## [Task prompt]
Using the entries that follow, write out the line containing "Instruction: Open the Discovery rules link", the line containing "Task: Click the save-as", and every line between them, exactly and nothing else.

## [Extracted information]
+-------+

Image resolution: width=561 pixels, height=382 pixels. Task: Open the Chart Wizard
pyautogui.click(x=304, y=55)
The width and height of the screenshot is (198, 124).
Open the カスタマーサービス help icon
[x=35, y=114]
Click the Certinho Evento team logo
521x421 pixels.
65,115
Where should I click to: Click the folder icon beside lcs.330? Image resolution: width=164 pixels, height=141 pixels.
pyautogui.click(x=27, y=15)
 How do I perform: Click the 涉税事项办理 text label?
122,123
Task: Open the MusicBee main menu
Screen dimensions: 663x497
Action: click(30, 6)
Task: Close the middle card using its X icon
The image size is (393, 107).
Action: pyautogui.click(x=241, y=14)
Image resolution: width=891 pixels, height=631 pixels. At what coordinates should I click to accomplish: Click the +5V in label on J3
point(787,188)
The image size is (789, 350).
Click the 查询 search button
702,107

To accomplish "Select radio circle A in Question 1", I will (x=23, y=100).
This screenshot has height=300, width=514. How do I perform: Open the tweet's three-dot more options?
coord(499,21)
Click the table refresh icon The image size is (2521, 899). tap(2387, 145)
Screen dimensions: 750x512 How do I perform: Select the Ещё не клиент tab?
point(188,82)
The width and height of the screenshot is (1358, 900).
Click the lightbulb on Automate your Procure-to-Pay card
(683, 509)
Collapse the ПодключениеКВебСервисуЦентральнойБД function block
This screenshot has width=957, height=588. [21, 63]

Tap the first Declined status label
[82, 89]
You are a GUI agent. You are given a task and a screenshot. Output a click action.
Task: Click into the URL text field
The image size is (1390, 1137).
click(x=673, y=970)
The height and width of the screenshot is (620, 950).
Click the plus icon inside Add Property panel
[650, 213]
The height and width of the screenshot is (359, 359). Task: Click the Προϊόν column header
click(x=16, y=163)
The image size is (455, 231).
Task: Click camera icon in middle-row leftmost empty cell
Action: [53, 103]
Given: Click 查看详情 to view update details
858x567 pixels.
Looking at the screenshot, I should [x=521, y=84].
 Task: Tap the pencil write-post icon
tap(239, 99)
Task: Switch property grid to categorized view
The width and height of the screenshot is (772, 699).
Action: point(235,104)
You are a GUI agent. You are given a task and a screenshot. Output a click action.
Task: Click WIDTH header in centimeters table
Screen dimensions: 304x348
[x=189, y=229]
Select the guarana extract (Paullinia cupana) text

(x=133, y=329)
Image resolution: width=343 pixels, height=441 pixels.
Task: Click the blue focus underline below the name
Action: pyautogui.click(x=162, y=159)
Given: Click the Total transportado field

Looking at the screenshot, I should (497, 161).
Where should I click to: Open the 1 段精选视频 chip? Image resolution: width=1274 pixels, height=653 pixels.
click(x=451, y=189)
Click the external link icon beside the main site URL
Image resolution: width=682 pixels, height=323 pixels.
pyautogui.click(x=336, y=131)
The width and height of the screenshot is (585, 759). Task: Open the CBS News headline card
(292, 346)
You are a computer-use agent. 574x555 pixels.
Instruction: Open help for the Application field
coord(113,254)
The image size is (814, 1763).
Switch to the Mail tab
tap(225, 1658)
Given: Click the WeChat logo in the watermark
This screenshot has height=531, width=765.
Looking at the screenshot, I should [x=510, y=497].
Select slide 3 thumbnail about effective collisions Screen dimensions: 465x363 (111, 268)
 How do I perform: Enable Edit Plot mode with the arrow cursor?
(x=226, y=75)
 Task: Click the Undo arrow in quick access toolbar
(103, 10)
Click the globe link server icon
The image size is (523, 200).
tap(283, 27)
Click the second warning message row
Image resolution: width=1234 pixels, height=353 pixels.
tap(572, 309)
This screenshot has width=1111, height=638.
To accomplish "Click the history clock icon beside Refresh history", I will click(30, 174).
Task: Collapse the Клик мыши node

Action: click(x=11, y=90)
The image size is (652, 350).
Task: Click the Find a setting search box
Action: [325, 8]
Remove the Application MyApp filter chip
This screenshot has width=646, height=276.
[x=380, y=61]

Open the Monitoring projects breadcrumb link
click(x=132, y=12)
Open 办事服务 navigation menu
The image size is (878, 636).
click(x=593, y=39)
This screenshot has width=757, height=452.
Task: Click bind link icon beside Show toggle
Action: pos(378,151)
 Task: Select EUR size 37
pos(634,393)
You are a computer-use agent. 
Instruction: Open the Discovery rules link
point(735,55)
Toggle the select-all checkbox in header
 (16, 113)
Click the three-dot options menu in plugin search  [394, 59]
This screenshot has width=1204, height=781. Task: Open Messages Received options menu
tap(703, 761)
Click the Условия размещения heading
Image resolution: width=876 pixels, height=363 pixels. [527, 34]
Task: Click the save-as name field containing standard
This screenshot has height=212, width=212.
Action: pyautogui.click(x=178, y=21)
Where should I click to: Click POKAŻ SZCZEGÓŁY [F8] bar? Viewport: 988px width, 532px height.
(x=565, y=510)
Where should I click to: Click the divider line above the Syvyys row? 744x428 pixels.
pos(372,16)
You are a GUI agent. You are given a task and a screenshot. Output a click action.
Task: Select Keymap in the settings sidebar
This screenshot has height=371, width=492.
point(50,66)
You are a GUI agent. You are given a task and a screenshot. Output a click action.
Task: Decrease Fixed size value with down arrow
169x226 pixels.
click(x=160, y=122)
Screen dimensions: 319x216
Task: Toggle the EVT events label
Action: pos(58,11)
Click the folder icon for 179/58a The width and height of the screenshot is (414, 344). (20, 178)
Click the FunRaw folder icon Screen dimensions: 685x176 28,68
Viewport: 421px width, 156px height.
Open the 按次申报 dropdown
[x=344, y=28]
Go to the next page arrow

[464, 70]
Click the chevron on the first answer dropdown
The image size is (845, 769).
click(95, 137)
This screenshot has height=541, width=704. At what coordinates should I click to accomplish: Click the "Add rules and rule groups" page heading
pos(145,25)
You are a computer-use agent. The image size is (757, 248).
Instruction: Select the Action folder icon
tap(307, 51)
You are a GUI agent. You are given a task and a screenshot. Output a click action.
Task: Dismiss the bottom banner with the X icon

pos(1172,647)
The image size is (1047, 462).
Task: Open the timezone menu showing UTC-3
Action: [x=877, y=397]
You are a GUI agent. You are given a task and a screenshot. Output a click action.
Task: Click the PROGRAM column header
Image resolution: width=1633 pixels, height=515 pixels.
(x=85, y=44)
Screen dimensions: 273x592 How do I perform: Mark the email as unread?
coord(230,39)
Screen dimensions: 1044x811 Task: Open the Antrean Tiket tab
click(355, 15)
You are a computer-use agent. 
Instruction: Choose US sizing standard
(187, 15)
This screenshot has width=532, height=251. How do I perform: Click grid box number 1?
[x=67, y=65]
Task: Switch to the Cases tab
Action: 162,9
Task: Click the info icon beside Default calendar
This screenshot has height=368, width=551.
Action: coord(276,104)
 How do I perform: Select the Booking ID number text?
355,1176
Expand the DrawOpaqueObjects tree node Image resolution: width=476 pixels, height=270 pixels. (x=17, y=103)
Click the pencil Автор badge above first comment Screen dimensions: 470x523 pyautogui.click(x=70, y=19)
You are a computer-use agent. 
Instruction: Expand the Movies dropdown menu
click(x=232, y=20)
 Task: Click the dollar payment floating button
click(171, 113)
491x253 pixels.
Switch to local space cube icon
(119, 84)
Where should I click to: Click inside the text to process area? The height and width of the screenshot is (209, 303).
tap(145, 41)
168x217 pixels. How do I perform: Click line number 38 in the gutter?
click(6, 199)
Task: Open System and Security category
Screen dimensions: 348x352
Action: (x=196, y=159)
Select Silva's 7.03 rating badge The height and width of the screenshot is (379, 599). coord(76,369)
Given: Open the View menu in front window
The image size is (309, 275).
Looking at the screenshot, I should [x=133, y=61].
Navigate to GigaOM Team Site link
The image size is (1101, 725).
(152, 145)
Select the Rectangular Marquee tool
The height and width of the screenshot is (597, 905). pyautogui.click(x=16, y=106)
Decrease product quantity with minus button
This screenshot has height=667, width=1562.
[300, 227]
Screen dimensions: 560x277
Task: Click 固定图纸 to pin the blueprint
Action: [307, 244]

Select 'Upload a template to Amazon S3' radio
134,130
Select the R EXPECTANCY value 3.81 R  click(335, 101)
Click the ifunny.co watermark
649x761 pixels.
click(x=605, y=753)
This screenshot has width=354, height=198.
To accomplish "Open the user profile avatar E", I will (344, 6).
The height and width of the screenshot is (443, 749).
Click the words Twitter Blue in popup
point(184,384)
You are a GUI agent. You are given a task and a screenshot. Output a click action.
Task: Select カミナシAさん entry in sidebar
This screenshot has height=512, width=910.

+-------+

## [Task result]
Instruction: Open the Discovery rules link
point(735,55)
Toggle the select-all checkbox in header
 (16, 113)
Click the three-dot options menu in plugin search  [394, 59]
This screenshot has width=1204, height=781. Task: Open Messages Received options menu
tap(703, 761)
Click the Условия размещения heading
Image resolution: width=876 pixels, height=363 pixels. [527, 34]
Task: Click the save-as name field containing standard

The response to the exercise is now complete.